Добавить в цитаты Настройки чтения

Страница 24 из 74

Но самая лучшая часть любой охоты наступала, когда они нападали на след кабана и шли по нему в далекие дикие места к югу от вади, где пещерные люди вступали в царство таинственных болот – вьющиеся стебли с колючками цеплялись за плечи, а вязкая грязь хватала за щиколотки. Несколько дней охотникам приходилось осторожно прокладывать путь сквозь топи, пока наконец, ко всеобщему восторгу, они не настигали чудовищного зверя, дикого кабана, весившего не менее шестисот фунтов, с блестящими клыками и свирепой мордой. И пусть даже они загнали его чуть ли не до смерти, охотники всегда опасались его изогнутых острых клыков, которые могли располосовать человека или швырнуть его в воздух. Для таких людей, как Ур, последний момент охоты на кабана мог закончиться смертью, и он гордился, что в середине жизни, от двадцати до двадцати четырех лет, он нередко возглавлял своих людей, указывая им, что делать и куда перемещаться на последнем этапе охоты.

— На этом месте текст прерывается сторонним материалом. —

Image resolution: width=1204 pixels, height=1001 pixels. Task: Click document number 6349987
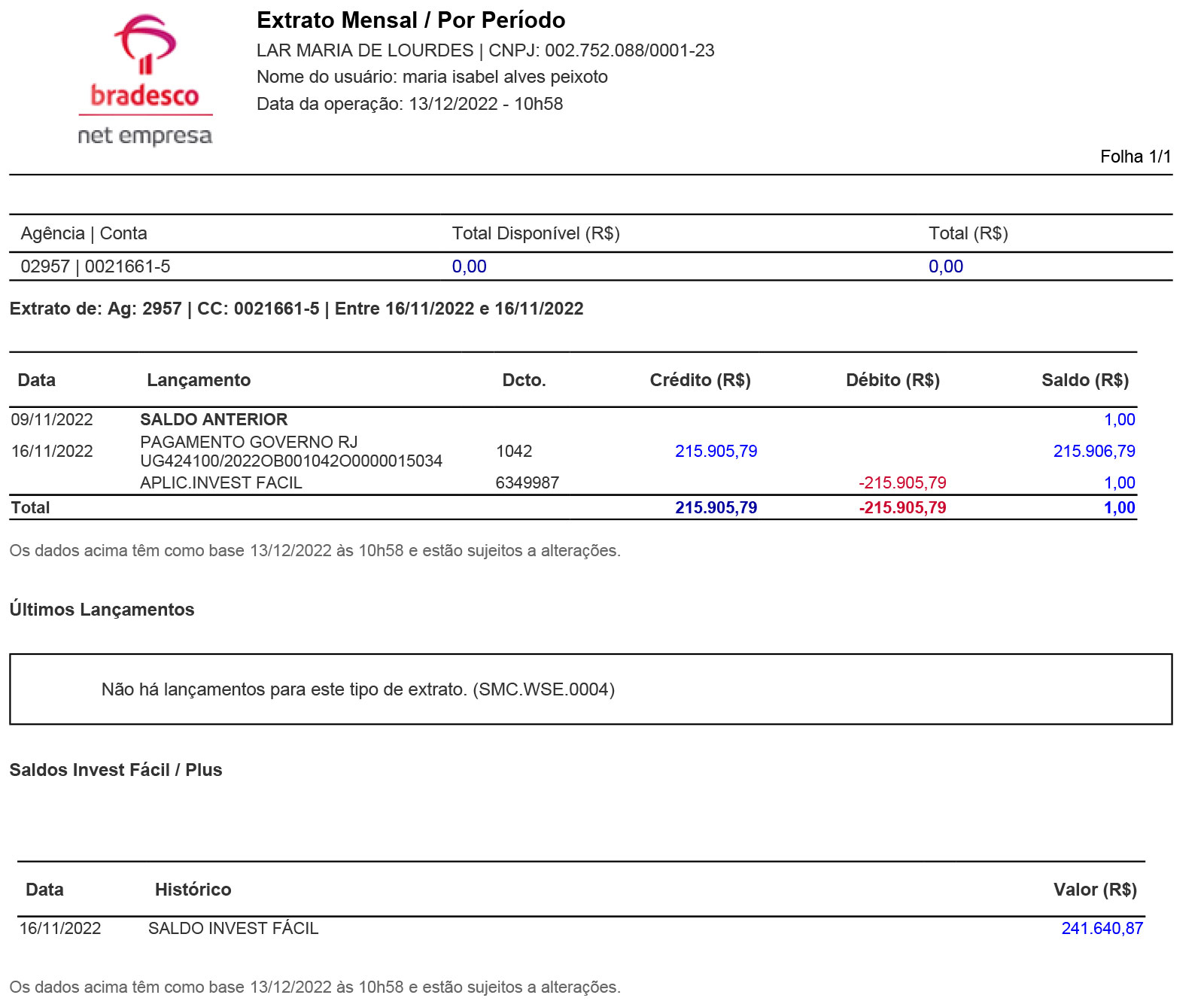(x=527, y=482)
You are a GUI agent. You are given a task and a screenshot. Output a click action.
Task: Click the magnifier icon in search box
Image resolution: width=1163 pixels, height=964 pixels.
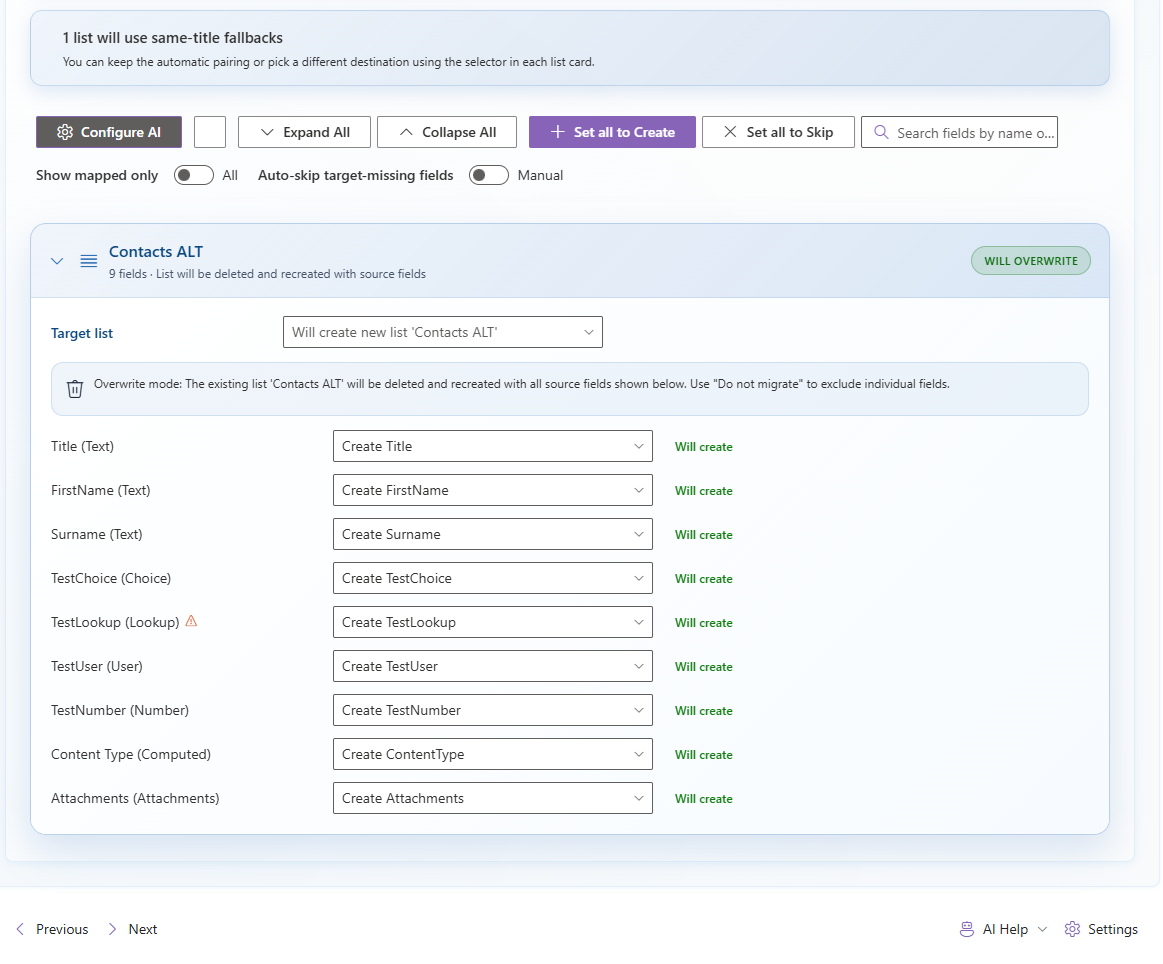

Но сейчас дом у источника близился к завершению, и Ур переживал, что, когда он будет закончен, ему придется покинуть пещеру и одиноко жить в доме, открытом штормам и ветрам. Дом, который строили его жена и сын, не отличался особыми удобствами, да и крыша в нем протекала. Он был беззащитен перед огнем, и порывы ветра легко проникали сквозь стены, но у него были огромные преимущества перед пещерой: он лучше проветривался, что было полезно для здоровья, а в случае необходимости его можно было перенести в другое место или достроить. Дом можно было разместить поближе и к источнику, и к полю. Но самое большое преимущество было в том, чего старик не мог предвидеть: в пещере предки Ура жили скорее как животные. Им приходилось обитать там, где располагалась подходящая пещера, и довольствоваться ее размерами. И в мыслях, и в действиях они были ее пленниками, а когда люди старели, их убивали или оставляли умирать от голода, потому что пространство пещеры требовалось молодым семьям. Но, построив дом, Ур становился в нем хозяином, а дом – его слугой. И хотел он того или нет, ему придется привыкать к новому образу мышления.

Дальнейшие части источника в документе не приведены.